Sécheresse : la maison de ce couple se fissure de toutes parts

Le Maine Libre Jean-Christophe COUDERC Publié le 15/09/2022 à 08h44

Dans le quartier de Verron, à La Flèche, la maison de Patricia et Yves commence à se fissurer de toutes parts. La conséquence des sécheresses successives pour le couple, qui vit avec cette épée de Damoclès de voir la situation s’aggraver dans les années à venir.

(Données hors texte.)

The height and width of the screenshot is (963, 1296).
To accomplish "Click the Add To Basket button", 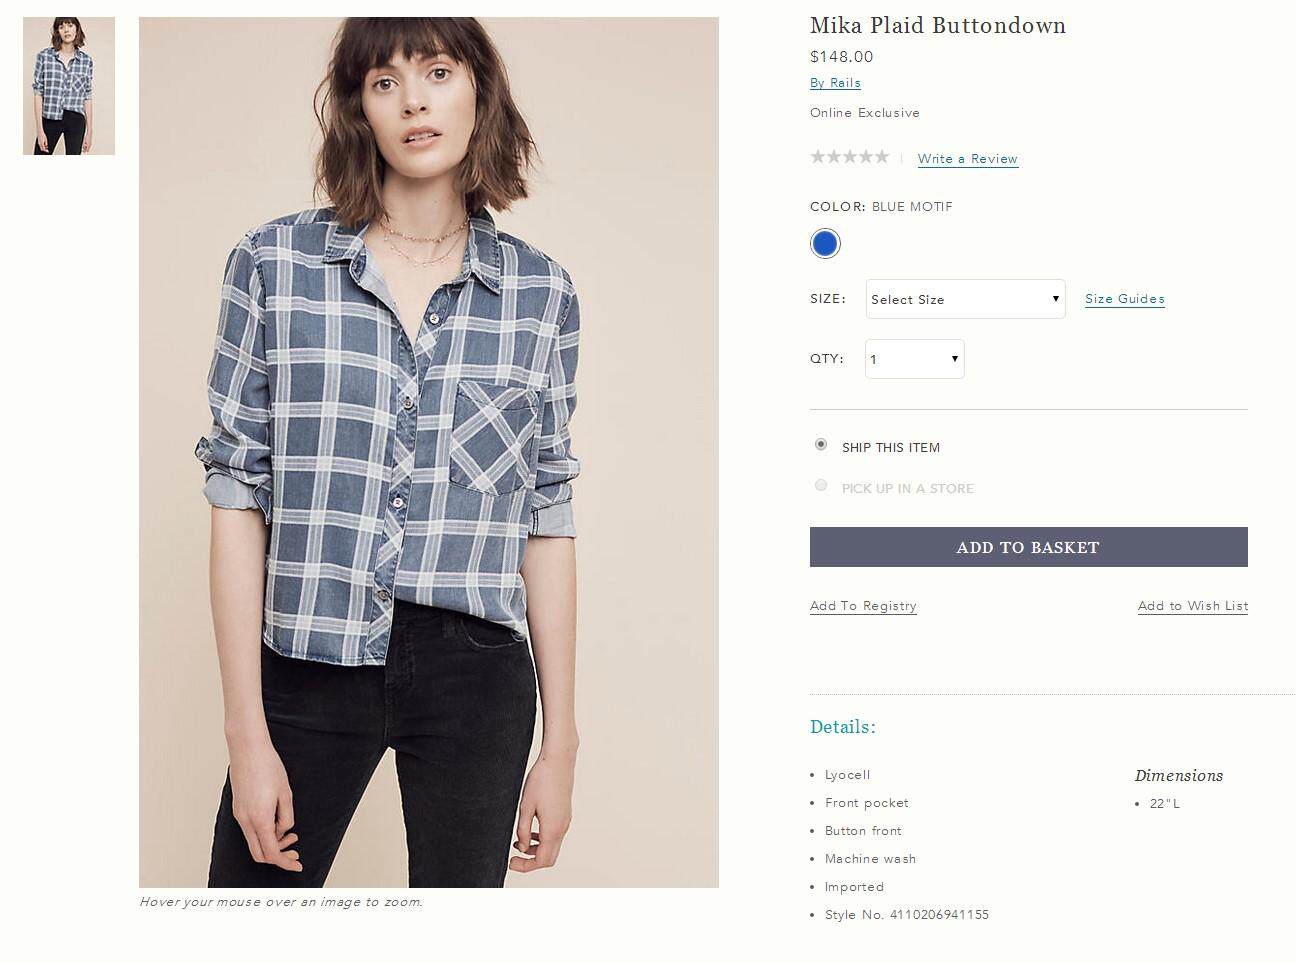I will pos(1029,547).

La première fissure apparue en 2016 sur la maison de Patricia et Yves, entre le garage et leur lieu de vie. « Aujourd’hui on peut y mettre la main. »
La première fissure apparue en 2016 sur la maison de Patricia et Yves, entre le garage et leur lieu de vie. « Aujourd’hui on peut y mettre la main. » | LE MAINE LIBRE

L’impact de la sécheresse n’affecte pas seulement l’environnement ou le monde agricole. Pour certains propriétaires, que leur maison soit ancienne ou plus récente, le phénomène climatique est synonyme d’inquiétude, voire de stress. Construites sur des sols argileux, celles-ci subissent les mouvements liés au gonflement et au retrait de l’argile ce qui provoque l’apparition de fissures. À La Flèche, Patricia et Yves ne le savent que trop bien.

« On n’a pas voulu voir »

Le couple vit dans le quartier de Verron où il a fait construire un pavillon qu’il occupe depuis 2002. La première alerte, « c’était en 2016 » se souvient Patricia . Une lézarde était apparue sur la façade arrière, entre le garage et la partie habitation. La mère de famille reconnait qu’à l’époque, elle était un peu dans le déni. « On a vu, mais on n’a pas voulu voir… »

Les années suivantes, plusieurs propriétaires sarthois ont commencé à évoquer le problème, dont Mohamed Benyahia, qui préside aujourd’hui l’association Urgence Maisons Fissurées-Sarthe. Le couple était à la réunion constitutive, en 2019 au Bailleul, et y adhère depuis. Entre-temps, « on avait fait le rapprochement entre les périodes de sècheresse et les lézardes ».

Des fissurent commencent à apparaitre un peu partout

Patricia et Yves reconnaissent que leur situation n’est pas aussi dramatique que celle de certains adhérents de l’association qui en compte près de 160. « Cette année, des gens ont été obligés de quitter leur maison », précise Yves.

Aujourd’hui, la première lézarde apparue côté garage reste la plus importante. « De l’intérieur du garage, on voit le jardin » Une « ouverture » sur l’extérieur dont le couple se serait bien passé. Une autre grosse fissure a vu le jour sur le mur opposé, côté portail.

La partie habitation reste préservée, encore que. Des fissures commencent à apparaitre un peu partout. « Je surveille le carrelage parce qu’on a des affaissements de sol dans les angles », rapporte Patricia. « Quand un maçon est venu, il m’a dit d’être vigilante. Si ça pète dans le carrelage, il faudra qu’on se revoie ».

L’injection de résine : une solution coûteuse

« On surveille en se disant : pourvu que ça ne s’aggrave » confie Yves. « Aujourd’hui, la partie habitable est la moins touchée. Il y a des gens chez qui la famille ne vient plus par peur de dormir à la maison. Nous, on en est pas là. Mais, on sait que dés que cela a commencé c’est irréversible ».

Le couple a eu la curiosité de consulter une carte nationale qui indique les zones argileuses très denses. La sanction est sans appel : leur propriété se trouve sur une veine en aléa fort.  » Il y a bien une solution avec l’injection de résine. Mais c’est très cher. En moyenne 70 000€. On a fini de payer la maison il y a un an, est-ce que l’on remet une telle somme ? ».

« Une loi bien faite »

A La Flèche, une vingtaine de propriétaires se seraient signalés en mairie. « Il y en a sûrement plus » estime Yves. Tous étaient invités à la réunion proposée par l’association hier à la salle Printania. L’occasion de faire le point sur les revendications de ces « oubliés » de la sècheresse.

Dans l’immédiat ils demandent que les communes qui n’ont pas été reconnues cette année en état de catastrophe naturelle déposent un recours devant le tribunal administratif. La démarche doit être engagée au plus tard le 26 Septembre 2022.

« Mais ce qu’il faudrait », estime Yves, « c’est une loi bien faite. Que les choses soient claires et simplifiées ».